4. The matter has been further examined and it is felt that in multi-products and multi- location factories if equalised freight cannot be worked product wise, the principle laid down by the CEGAT in above said decision may be followed to work out equalised freight/averaged freight for the purposes of Section 4(2) of Central Excise Act, 1944.
5. For removal of any doubt, it is further clarified that the deduction of equalised freight/averged freight from the price prevalent at other place of removal as defined under clause (ii) to section 4(4)(b) would not arise on and after 28.9.96. The clarification given against the fourth point of doubt in Board's F.No. 6/31/96-CX.1 (circular No. 251/85/96-CX) dated 14.10.96 may be referred to.
Sd/-
(S.C.Bhatia) Under Secretary (CX.1)
12. We observe that the Circular has not disallowed deduction of equalised freight on all circumstances. Deduction of equalized freight is not allowed only on the circumstances mentioned in para 5 of the Circular. The Circular, clearly states that deduction is allowed on freight and insurance. There is no dispute that the transportation cost beyond the place of removal is not includable in the assessable value. Only the method of working needs to be checked. In the present case, the Appellant has produced the CA certificate and explained how they arrived at the equalised freight. If there is any doubt on the validity of the CA certificate, then the department should have brought in evidence to substantiate that. In the absence of any evidence to doubt the veracity of the CA certificate, we hold that deduction of equalised cost of transportation as claimed by the Appellant is admissible.

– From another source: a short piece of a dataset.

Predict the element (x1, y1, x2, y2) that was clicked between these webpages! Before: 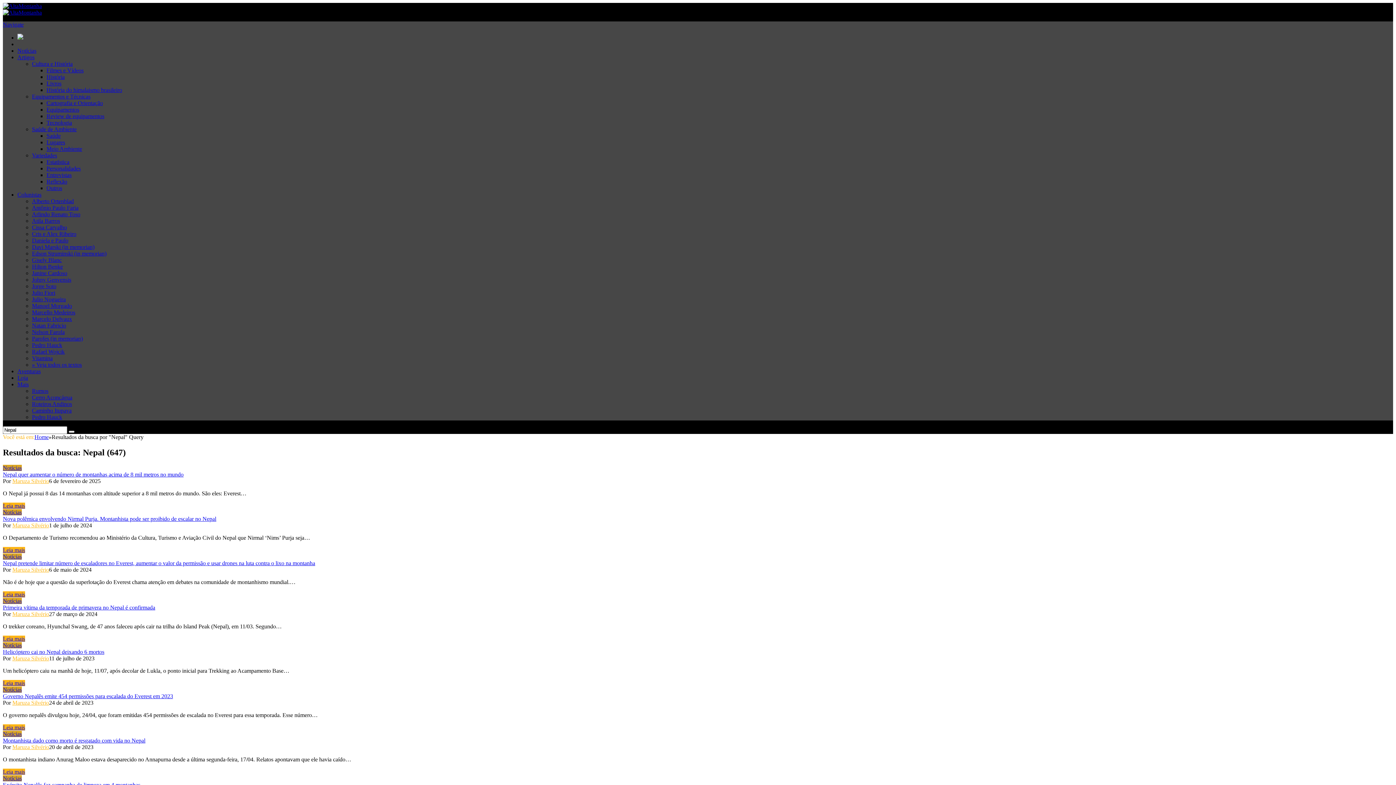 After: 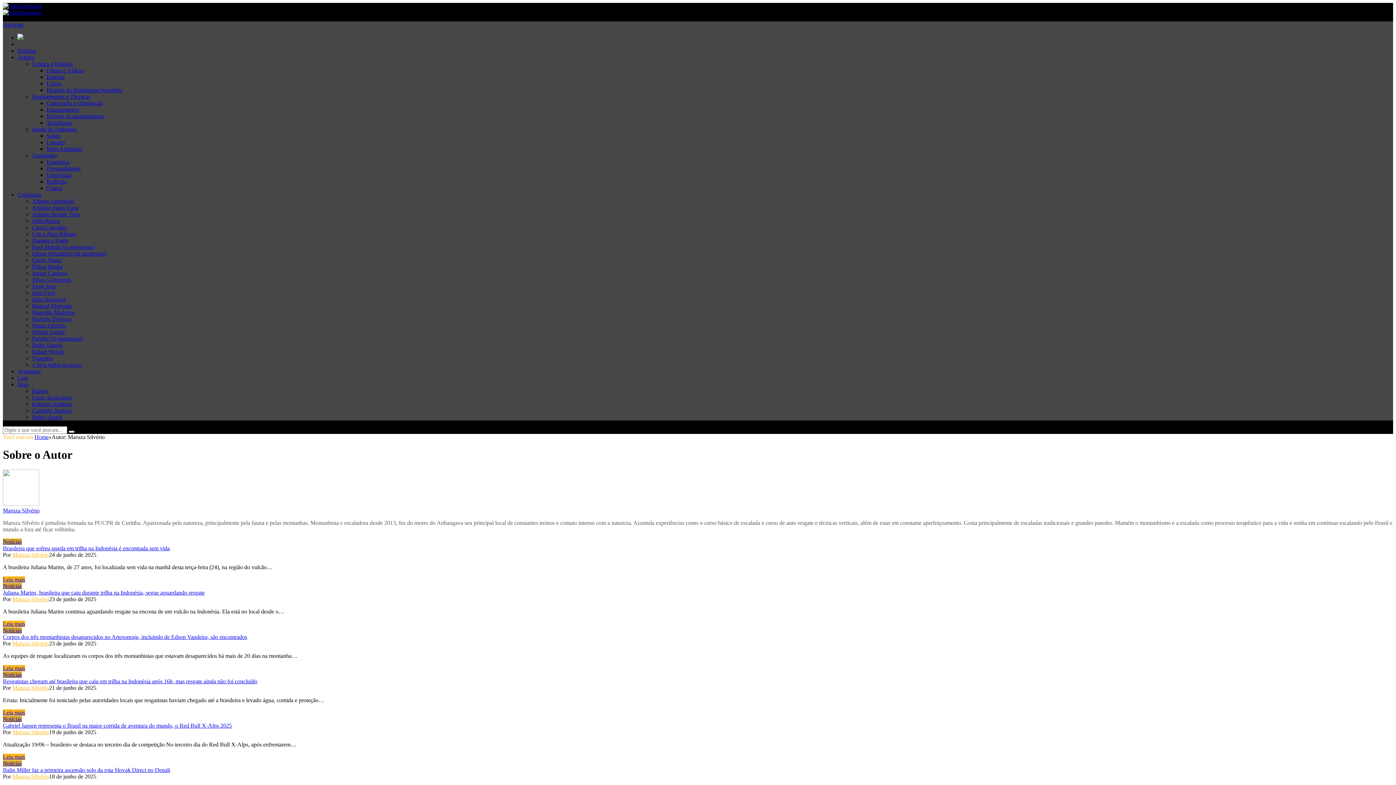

6 Excise Appeal No. 288 of 201213. In the impugned order, the Ld Commissioner (Appeals) opined that the decision of the Hon'ble Supreme Court in VIP Industries case is not applicable in the present case, as they have not stated that they sell their products at a uniform price all over the country. In their submissions, the Appellant stated they have been maintaining a constant price of the products throughout the country and this practice is very much in the knowledge of the department. They stated that this is evident from the letter dated 07.03.2001 issued by the superintendent. We observe that there is no finding available on record contrary to the claim made by the Appellant. Hence, we hold that the decision of the Hon'ble Supreme Court in VIP Industries case is applicable to them.
14. In view of the above discussion, we allow the appeal filed by the Appellant.